--- Excerpt provided ---
◇ ◇ ◇ ◇ ◇ ◇ ◇

By Frank Prenesti
Date: Thursday 14 Nov 2024
(Sharecast News) - FTSE 250 (MCX) 20,486.39 0.62%
Shares in Burberry surged on Thursday as the luxury goods brand launched a review of the business in an "urgent" effort to turnaround its struggling fortunes after slumping to a £80m half-year loss driven by plunging sales in its key Chinese market.
New chief executive Joshua Schulman said "Burberry forward" would target £40m in savings and focus on "reconnecting our brand with its original purpose", mainly by targeting the outerwear market. The news sent shares in the firm up 17% in London trade.
Revenues plunged 22% to £1.08bn with sales down 24% in mainland China as consumers in the world's second largest economy reined in spending, especially in the second quarter which say a 27% slump. Burberry made a £223m profit a year earlier. The dividend suspension announced earlier in the year was also kept in place.
Sales were also down 26% in South Korea and 2% in Japan as a 9% decline in the second quarter offset a 6% rise in the first three months of the financial year.
Burberry said with the key Christmas period ahead and an uncertain macroeconomic environment it was "too early to determine whether our second-half results will fully offset the first half adjusted operating loss".
Former Michael Kors boss Schulman took over in July after the company ousted Jonathan Akeroyd after just two years in the role. It also suspended dividend payments and issued a profits warning after weak global demand battered first-quarter sales.
"Newly minted CEO Joshua Schulman plans to tap into the brand's heritage to regain its footing in this category, before expanding into other areas. But it's a careful balance, and Mr Schulman won't want to make the same mistake as his predecessors of skewing Burberry's offering to a narrow base of luxury customers at the expense of a loyal fanbase," said Hargreaves Lansdown analyst Aarin Chiekrie.
"Back to recent performance and it was a painful read for investors. Cost cuts are underway to try and stem some of the financial bleeding, with £25mn of excess material set to be trimmed from the expense line this year. But with no full-year guidance given, it's unclear whether it can return to profit in time."

◇ ◇ ◇ ◇ ◇ ◇ ◇

--- Instruction 1 ---
Render the entries from the line containing "Search with Wikipedia engine icon" down to the line containing "click(x=1133, y=100)", both included, as a Markdown table with the columns Row and Line. Omit blank lines.
The entries below are unrelated to the Burberry article.

◇ ◇ ◇ ◇ ◇ ◇ ◇

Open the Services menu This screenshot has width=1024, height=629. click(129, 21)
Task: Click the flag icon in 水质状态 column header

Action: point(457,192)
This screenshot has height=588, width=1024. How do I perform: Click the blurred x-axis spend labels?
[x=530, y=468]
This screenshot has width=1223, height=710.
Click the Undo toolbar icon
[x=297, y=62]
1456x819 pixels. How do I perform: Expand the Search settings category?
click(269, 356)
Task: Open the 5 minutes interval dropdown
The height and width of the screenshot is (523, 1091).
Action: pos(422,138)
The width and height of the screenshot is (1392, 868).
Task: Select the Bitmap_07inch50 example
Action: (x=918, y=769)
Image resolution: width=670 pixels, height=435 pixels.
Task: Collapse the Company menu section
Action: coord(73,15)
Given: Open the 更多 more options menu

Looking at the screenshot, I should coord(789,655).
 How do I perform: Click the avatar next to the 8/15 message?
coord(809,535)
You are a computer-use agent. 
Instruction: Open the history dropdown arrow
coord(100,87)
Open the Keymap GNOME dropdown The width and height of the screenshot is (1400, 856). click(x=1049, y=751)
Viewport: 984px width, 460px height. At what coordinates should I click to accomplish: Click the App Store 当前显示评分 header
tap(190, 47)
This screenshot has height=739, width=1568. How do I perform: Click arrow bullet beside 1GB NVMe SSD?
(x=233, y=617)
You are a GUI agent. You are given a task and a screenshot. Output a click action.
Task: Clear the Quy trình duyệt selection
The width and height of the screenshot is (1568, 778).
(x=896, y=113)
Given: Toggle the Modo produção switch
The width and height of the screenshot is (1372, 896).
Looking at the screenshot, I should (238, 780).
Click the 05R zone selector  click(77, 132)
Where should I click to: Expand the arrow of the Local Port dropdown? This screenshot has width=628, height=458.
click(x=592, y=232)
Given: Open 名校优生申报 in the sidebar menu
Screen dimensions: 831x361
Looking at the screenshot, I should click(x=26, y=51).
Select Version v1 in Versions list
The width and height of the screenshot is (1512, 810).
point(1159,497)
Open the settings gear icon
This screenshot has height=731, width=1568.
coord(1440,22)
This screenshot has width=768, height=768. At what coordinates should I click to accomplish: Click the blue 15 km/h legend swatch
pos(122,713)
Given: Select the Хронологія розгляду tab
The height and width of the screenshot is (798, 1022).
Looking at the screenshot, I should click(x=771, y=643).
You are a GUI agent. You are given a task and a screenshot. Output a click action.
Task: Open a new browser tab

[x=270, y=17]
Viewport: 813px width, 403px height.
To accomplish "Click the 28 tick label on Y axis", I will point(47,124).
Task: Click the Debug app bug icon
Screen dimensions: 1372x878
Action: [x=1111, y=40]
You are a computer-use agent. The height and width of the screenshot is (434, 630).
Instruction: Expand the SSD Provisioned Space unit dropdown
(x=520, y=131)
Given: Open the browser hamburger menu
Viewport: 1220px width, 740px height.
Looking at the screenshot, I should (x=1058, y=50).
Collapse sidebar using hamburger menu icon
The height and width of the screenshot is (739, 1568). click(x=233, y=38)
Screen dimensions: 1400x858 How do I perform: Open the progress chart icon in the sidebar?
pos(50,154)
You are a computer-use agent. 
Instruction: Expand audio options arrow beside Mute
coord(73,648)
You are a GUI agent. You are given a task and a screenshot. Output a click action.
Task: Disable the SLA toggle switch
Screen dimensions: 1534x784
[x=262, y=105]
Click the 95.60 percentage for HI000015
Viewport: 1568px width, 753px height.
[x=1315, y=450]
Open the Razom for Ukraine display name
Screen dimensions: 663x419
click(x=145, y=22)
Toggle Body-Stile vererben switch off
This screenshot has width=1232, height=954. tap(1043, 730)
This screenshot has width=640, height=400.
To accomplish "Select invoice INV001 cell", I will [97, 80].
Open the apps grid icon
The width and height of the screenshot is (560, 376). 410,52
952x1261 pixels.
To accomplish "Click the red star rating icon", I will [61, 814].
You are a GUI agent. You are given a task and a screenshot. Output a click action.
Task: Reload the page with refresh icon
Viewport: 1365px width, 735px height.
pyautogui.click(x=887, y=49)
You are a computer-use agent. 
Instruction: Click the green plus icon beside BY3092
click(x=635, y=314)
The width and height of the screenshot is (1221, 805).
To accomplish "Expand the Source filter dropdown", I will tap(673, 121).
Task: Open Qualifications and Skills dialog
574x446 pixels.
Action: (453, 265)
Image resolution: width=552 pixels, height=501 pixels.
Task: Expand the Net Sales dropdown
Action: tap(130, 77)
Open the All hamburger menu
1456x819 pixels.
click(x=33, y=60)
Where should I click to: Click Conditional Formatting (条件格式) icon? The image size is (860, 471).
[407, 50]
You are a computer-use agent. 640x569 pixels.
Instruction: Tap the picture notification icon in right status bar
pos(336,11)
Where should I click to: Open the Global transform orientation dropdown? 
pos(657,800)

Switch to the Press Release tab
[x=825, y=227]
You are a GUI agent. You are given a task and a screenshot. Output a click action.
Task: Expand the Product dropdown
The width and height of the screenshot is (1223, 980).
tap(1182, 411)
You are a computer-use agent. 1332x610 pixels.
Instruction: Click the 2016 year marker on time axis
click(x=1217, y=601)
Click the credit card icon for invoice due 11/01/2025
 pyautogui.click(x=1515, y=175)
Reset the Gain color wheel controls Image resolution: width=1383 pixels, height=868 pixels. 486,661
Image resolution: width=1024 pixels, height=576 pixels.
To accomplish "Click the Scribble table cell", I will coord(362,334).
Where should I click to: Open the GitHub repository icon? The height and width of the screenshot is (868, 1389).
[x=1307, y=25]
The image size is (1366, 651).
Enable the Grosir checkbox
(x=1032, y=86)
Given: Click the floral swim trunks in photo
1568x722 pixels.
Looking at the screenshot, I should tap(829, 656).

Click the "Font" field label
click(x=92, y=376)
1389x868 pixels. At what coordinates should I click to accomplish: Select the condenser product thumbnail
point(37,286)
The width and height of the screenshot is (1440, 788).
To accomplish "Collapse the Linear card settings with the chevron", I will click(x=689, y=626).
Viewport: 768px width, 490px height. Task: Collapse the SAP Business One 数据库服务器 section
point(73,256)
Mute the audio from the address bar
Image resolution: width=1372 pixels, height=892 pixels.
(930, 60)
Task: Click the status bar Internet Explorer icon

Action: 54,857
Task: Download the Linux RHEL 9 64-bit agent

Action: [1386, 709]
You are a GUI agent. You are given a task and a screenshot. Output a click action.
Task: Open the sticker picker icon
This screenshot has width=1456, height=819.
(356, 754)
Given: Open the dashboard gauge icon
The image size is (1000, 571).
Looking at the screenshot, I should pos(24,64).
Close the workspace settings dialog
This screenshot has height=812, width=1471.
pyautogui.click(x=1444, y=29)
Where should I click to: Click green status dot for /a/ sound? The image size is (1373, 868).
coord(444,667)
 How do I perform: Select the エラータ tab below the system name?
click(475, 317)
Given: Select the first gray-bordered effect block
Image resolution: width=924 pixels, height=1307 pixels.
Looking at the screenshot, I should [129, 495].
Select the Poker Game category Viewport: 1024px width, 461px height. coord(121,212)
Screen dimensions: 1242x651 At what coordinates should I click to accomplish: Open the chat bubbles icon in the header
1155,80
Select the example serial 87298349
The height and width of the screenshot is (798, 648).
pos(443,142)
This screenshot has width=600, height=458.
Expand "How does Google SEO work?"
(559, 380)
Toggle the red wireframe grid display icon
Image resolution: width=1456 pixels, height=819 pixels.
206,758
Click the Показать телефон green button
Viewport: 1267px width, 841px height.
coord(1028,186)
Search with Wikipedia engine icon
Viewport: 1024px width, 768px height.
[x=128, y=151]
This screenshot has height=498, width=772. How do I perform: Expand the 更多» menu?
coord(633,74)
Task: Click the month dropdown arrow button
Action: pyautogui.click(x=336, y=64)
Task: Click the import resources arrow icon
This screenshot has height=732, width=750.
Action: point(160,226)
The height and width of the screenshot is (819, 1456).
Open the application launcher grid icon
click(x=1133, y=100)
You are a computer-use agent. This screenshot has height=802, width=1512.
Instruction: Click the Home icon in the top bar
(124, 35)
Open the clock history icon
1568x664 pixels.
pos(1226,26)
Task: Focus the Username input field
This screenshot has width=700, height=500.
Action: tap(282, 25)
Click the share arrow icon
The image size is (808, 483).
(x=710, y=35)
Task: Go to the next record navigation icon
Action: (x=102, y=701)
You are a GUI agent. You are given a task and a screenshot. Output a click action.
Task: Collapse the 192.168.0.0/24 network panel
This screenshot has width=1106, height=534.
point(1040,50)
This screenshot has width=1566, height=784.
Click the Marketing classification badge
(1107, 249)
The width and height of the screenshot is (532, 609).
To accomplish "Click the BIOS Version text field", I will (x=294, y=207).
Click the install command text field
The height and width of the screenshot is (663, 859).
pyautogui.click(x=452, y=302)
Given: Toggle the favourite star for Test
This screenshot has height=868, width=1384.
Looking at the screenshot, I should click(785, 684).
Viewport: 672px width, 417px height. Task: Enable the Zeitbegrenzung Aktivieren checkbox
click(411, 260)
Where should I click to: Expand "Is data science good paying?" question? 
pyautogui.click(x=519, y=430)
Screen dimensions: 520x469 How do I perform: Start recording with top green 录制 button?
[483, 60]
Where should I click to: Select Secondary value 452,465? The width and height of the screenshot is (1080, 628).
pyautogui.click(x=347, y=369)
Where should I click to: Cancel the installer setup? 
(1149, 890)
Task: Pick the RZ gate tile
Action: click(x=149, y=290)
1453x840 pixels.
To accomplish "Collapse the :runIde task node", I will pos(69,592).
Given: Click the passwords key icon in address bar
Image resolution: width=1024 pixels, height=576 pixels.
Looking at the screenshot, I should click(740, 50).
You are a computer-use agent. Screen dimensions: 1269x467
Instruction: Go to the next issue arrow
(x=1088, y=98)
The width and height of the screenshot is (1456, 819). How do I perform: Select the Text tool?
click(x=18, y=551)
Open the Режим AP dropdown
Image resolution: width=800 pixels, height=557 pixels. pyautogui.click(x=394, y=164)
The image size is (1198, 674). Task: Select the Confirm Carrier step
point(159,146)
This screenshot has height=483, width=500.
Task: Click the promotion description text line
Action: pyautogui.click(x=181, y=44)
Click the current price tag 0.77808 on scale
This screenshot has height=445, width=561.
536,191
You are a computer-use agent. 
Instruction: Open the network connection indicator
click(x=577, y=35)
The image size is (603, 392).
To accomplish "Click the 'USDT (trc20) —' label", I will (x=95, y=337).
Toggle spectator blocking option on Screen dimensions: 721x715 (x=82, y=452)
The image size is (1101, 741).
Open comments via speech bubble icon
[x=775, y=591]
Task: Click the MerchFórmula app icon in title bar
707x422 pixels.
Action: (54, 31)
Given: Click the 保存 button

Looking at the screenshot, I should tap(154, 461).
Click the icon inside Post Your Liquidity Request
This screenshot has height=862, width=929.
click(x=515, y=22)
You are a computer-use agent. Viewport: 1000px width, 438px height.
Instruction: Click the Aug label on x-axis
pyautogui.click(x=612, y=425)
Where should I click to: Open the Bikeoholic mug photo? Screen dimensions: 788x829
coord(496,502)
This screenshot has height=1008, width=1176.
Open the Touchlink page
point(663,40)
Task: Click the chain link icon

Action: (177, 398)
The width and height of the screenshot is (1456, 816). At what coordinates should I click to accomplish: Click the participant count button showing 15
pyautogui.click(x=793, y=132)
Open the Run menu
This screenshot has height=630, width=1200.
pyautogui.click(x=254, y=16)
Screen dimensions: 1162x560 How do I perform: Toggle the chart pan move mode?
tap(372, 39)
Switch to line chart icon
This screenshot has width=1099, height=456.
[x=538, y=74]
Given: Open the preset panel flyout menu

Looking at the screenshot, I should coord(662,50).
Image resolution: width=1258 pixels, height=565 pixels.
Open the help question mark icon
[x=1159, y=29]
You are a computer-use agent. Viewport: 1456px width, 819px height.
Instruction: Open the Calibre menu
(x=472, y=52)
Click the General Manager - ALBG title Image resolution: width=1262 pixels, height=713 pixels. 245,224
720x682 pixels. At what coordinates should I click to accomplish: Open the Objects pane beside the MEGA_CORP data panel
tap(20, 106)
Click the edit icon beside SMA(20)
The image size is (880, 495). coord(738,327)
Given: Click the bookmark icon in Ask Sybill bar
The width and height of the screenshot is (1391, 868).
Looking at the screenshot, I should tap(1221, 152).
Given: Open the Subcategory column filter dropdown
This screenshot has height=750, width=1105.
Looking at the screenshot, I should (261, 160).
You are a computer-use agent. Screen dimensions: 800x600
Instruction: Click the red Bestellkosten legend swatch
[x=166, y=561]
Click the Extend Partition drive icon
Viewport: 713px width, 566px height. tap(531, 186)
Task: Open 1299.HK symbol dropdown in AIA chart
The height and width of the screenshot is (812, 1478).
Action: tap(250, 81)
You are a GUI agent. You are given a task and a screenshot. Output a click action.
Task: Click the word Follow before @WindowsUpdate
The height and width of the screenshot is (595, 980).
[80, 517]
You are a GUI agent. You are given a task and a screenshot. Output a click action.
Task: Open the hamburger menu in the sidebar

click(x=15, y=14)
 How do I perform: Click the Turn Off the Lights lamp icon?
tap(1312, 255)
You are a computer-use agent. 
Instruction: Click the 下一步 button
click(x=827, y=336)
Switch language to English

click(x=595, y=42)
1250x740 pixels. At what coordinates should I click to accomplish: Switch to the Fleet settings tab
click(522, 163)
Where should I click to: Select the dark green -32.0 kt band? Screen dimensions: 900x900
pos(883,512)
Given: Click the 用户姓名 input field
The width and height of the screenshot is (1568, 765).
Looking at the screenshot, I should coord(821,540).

◇ ◇ ◇ ◇ ◇ ◇ ◇

--- Instruction 2 ---
Name the markets where the Burberry article reports a fall in sales.

--- Exercise response 1 ---
| Row | Line |
|---|---|
| 1 | Search with Wikipedia engine icon |
| 2 | Viewport: 1024px width, 768px height. |
| 3 | [x=128, y=151] |
| 4 | This screenshot has height=498, width=772. How do I perform: Expand the 更多» menu? |
| 5 | coord(633,74) |
| 6 | Task: Click the month dropdown arrow button |
| 7 | Action: pyautogui.click(x=336, y=64) |
| 8 | Task: Click the import resources arrow icon |
| 9 | This screenshot has height=732, width=750. |
| 10 | Action: point(160,226) |
| 11 | The height and width of the screenshot is (819, 1456). |
| 12 | Open the application launcher grid icon |
| 13 | click(x=1133, y=100) |

--- Exercise response 2 ---
- Mainland China
- South Korea
- Japan